The Information Commissioner’s Office has finally settled its legal dispute with Marriott International over its proposed GDPR fine of £99m, and like British Airways before it, the hotel giant has secured a major discount, settling instead on £18.4m.
Earlier this month, Marriott secured a fifth delay to the final decision since the global company was first slapped with a notice of intent by the ICO some 15 months ago.
The incident centred around a 2014 cyber-attack on Starwood Hotels and Resorts Worldwide, estimated to have affected 339 million guest records. The attack, from an unknown source, remained undetected until September 2018, by which time the company had been acquired by Marriott.
The personal data involved differed between individuals but, according to the ICO investigation, may have included names, email addresses, phone numbers, unencrypted passport numbers, arrival/departure information, guests’ VIP status and loyalty programme membership number.

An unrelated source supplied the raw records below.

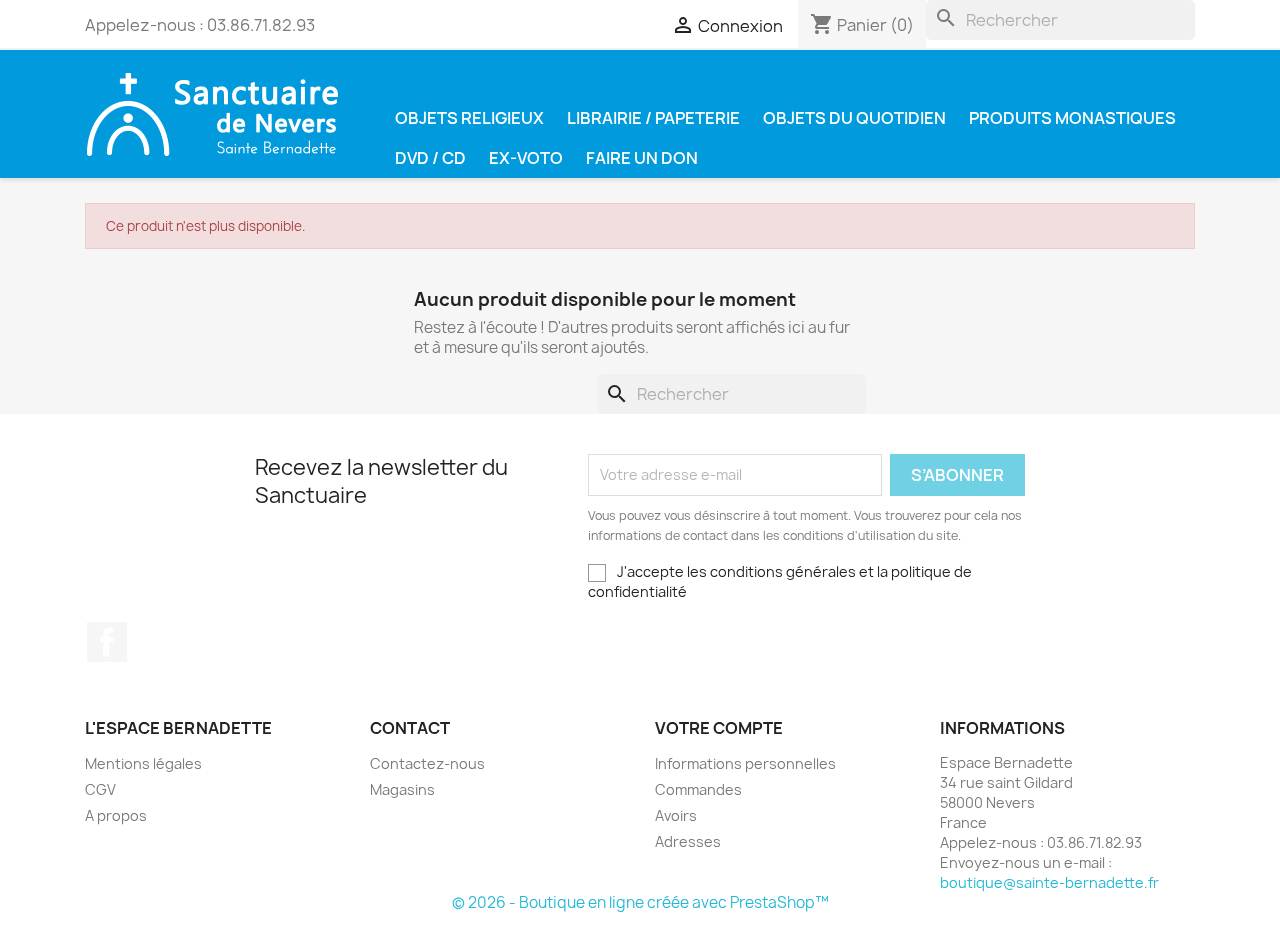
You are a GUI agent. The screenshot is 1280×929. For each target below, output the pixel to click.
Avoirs (676, 815)
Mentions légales (143, 763)
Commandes (698, 789)
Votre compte (719, 728)
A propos (116, 815)
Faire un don (642, 158)
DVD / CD (430, 158)
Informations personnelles (745, 763)
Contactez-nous (427, 763)
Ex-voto (526, 158)
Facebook (107, 642)
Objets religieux (469, 118)
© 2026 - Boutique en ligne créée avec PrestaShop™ (640, 902)
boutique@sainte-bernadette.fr (1049, 882)
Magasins (402, 789)
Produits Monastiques (1072, 118)
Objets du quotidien (854, 118)
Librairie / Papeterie (653, 118)
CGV (100, 789)
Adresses (688, 841)
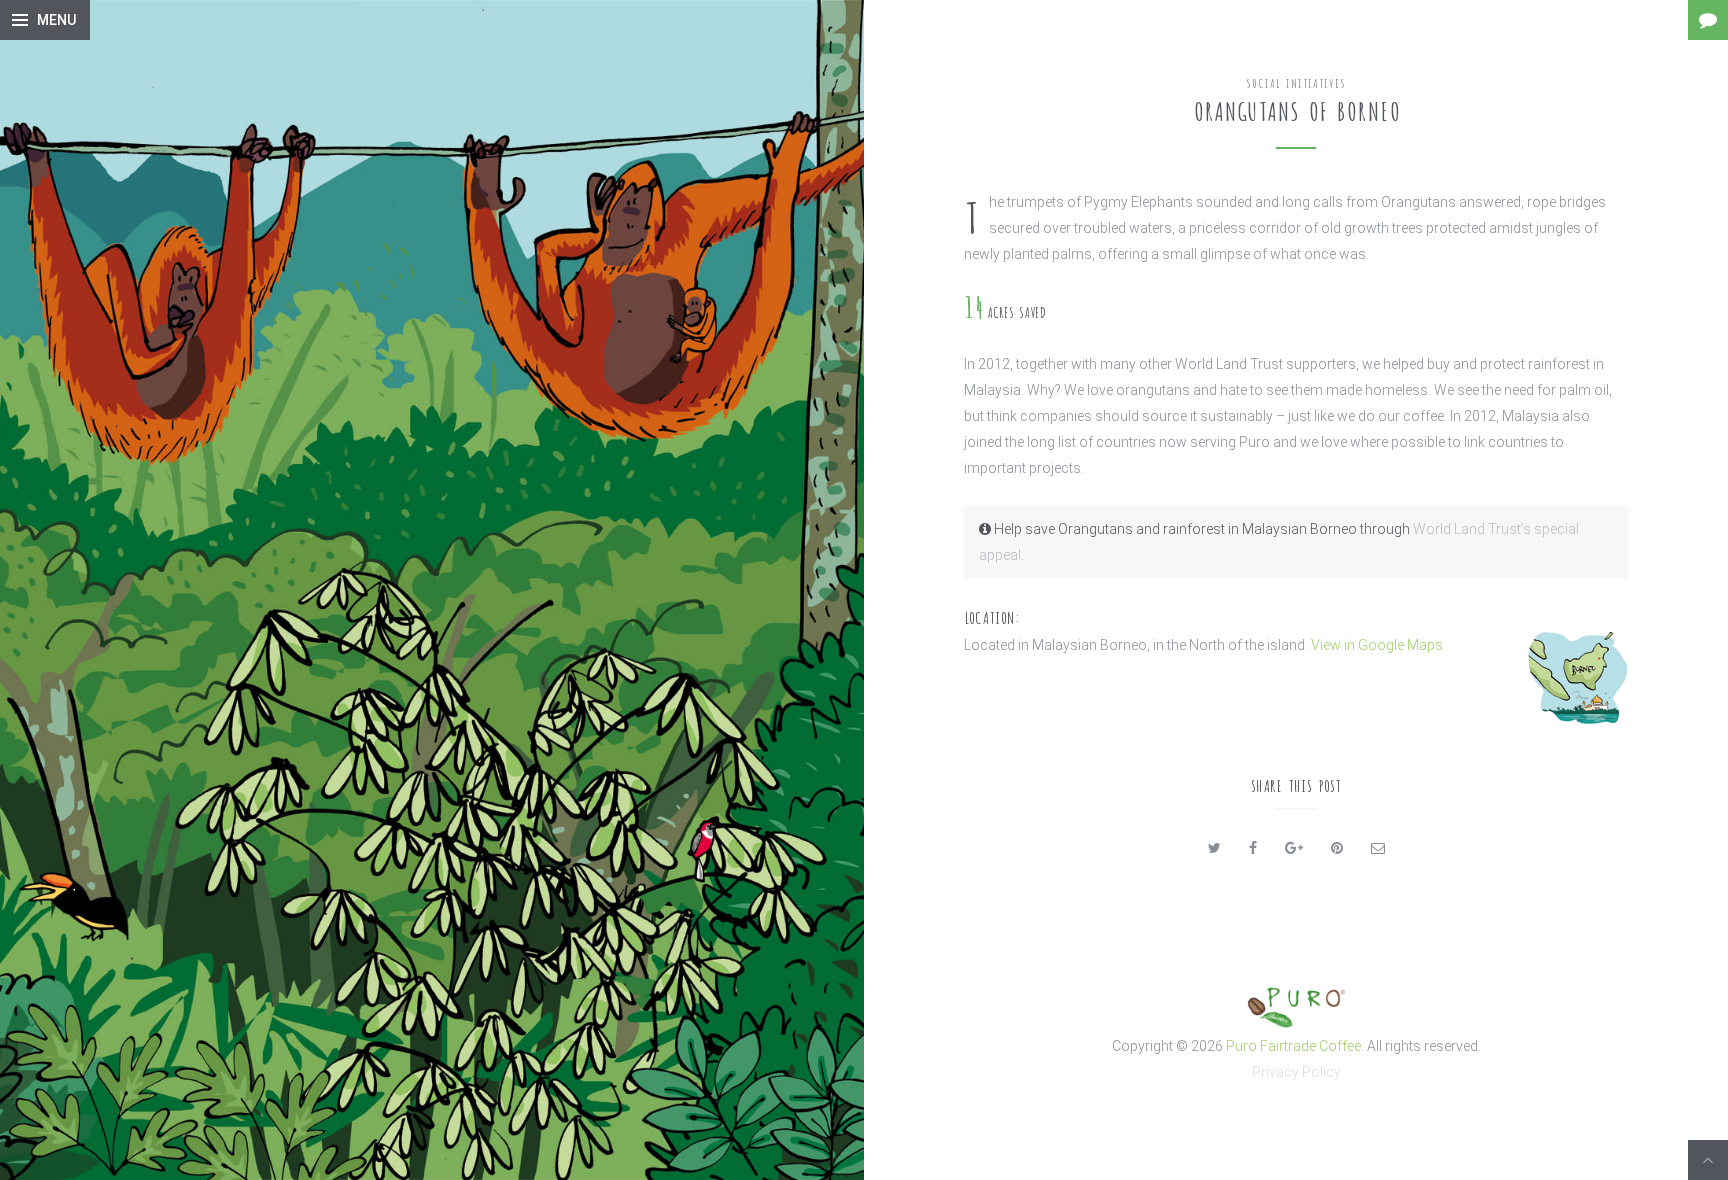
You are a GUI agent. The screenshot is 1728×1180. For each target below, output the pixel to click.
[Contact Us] (1708, 20)
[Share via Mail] (1378, 848)
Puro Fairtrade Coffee (1293, 1046)
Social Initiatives (1296, 82)
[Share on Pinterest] (1337, 848)
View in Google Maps (1377, 645)
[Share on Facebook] (1253, 848)
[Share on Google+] (1294, 848)
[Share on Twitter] (1214, 848)
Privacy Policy (1296, 1072)
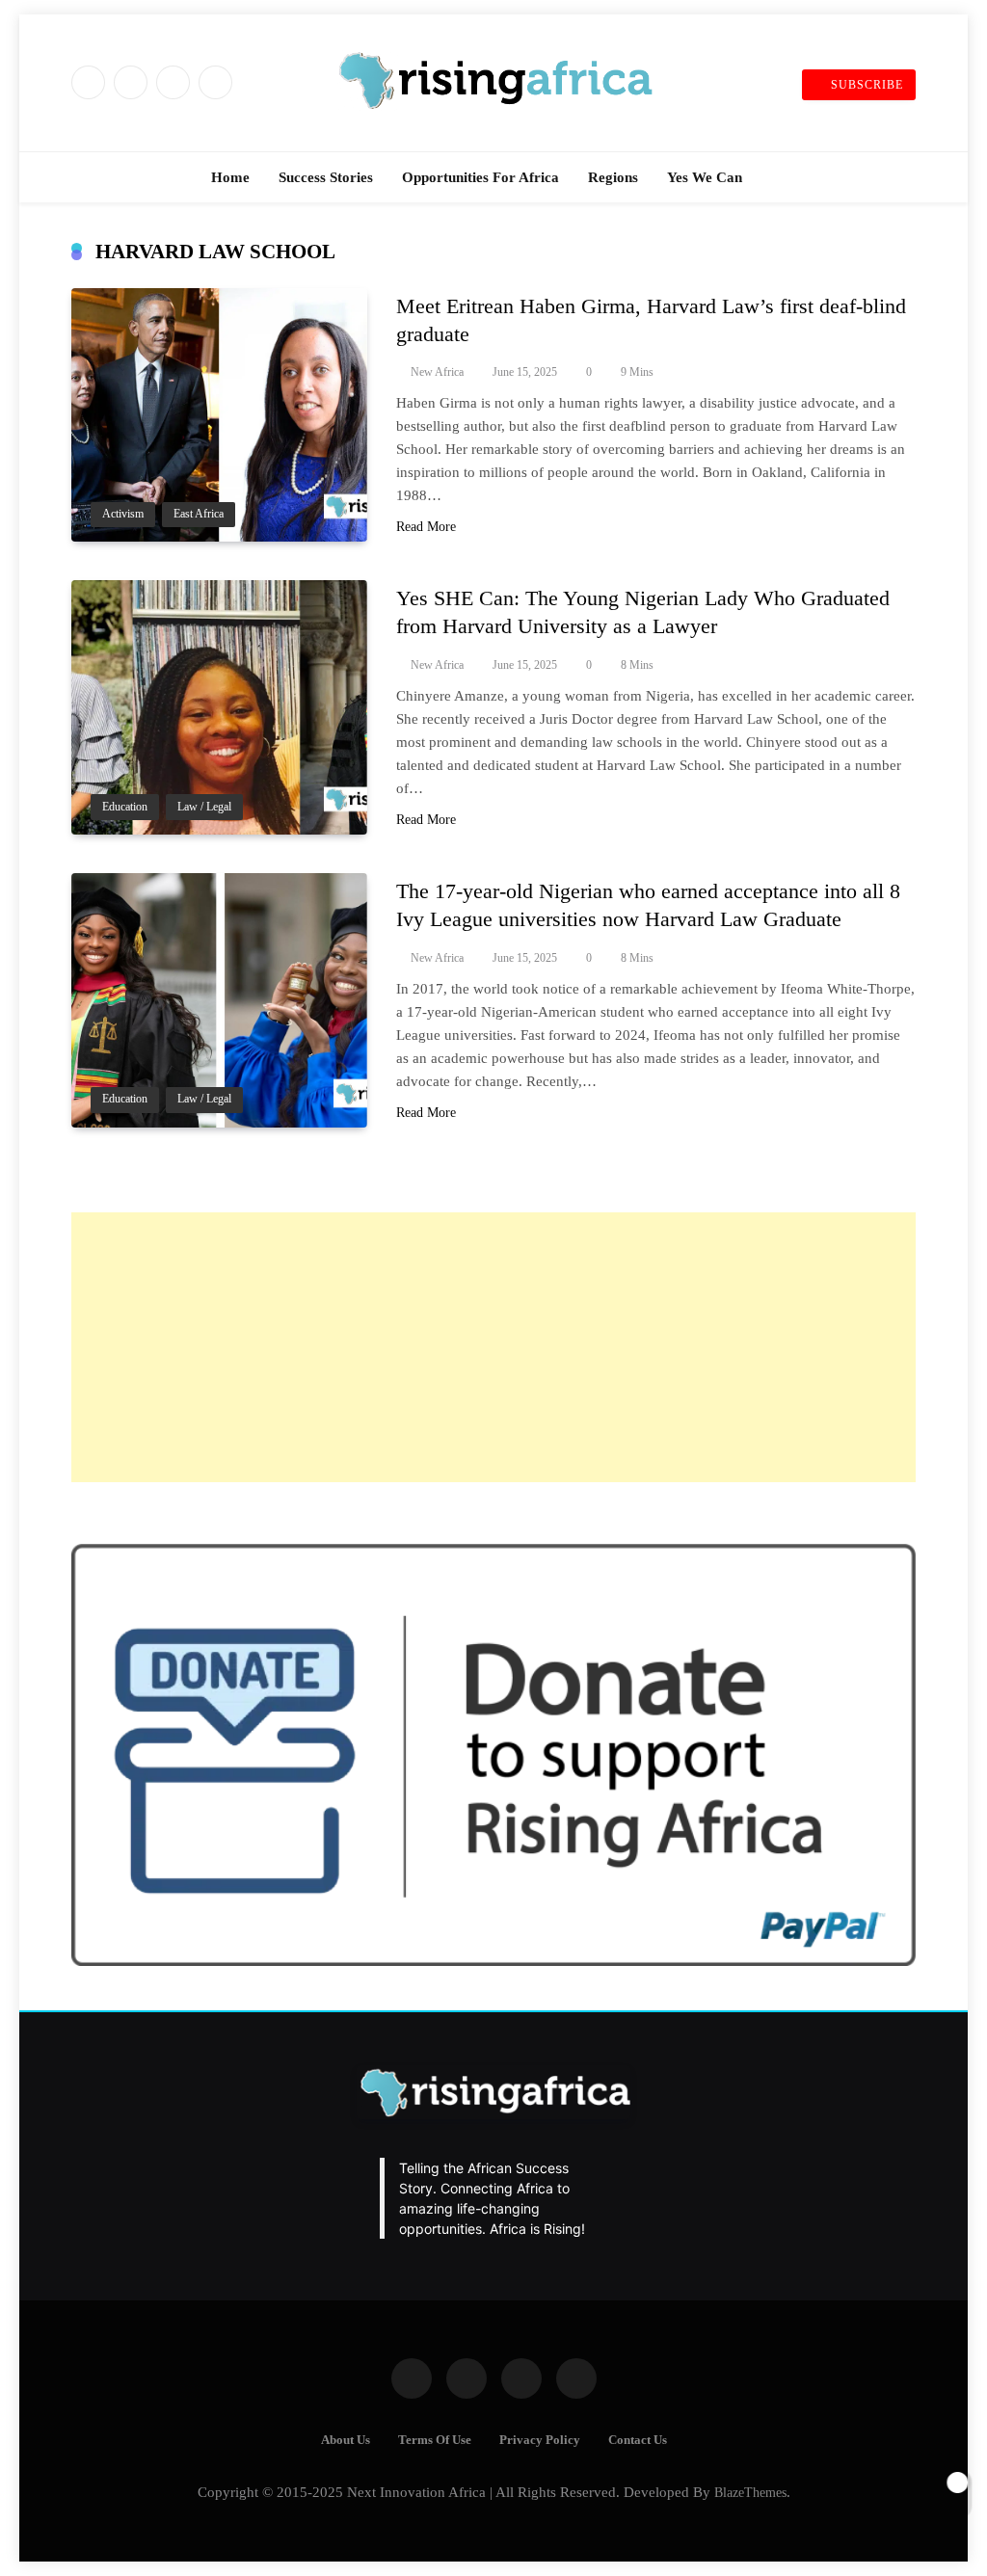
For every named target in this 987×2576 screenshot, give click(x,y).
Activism (123, 514)
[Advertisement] (493, 1347)
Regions (613, 177)
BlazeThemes (750, 2492)
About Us (345, 2440)
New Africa (437, 372)
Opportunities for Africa (480, 177)
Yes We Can (704, 177)
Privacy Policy (539, 2440)
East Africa (198, 514)
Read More (426, 526)
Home (230, 177)
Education (124, 807)
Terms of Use (434, 2440)
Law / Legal (204, 807)
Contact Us (637, 2440)
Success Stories (326, 177)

The regulator admitted that the precise number of people affected is unclear as there may have been multiple records for an individual guest. Seven million guest records related to people in the UK.
The ICO’s investigation found that there were failures by Marriott to put appropriate technical or organisational measures in place to protect the personal data being processed on its systems, as required by GDPR.
Information Commissioner Elizabeth Denham said: ”Personal data is precious and businesses have to look after it. Millions of people’s data was affected by Marriott’s failure; thousands contacted a helpline and others may have had to take action to protect their personal data because the company they trusted it with had not.
“When a business fails to look after customers’ data, the impact is not just a possible fine, what matters most is the public whose data they had a duty to protect.”
Along with the BA fine, issued earlier this month, the ICO has now levied two of the biggest fines since GDPR came into force. However, it still remains way behind many other countries in Europe when it comes to enforcement.